Starting at the line below that contains "The image size is (1201, 672).", print each line through the end of the records exactly as it appears.

**** TASK DATA ****

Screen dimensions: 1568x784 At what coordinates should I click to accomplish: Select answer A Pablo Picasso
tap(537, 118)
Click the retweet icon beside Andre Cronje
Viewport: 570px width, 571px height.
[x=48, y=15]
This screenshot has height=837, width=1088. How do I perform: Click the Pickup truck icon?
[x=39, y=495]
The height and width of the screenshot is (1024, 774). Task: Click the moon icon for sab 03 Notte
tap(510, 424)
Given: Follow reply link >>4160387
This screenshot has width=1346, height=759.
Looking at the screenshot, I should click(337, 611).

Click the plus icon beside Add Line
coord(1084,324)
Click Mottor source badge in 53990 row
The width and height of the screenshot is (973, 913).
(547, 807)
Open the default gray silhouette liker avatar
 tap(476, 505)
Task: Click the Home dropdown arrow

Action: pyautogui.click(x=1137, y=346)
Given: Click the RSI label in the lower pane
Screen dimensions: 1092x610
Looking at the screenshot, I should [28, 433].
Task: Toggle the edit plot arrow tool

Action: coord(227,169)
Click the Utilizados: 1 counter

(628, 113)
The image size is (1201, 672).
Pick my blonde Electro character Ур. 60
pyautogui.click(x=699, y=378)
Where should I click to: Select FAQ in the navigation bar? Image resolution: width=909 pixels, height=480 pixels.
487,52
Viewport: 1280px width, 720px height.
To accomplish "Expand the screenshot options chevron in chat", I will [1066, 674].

****

SOLUTION FOR THIS EXERCISE ▸
The image size is (1201, 672).
Pick my blonde Electro character Ур. 60
pyautogui.click(x=699, y=378)
Where should I click to: Select FAQ in the navigation bar? Image resolution: width=909 pixels, height=480 pixels.
487,52
Viewport: 1280px width, 720px height.
To accomplish "Expand the screenshot options chevron in chat", I will [1066, 674].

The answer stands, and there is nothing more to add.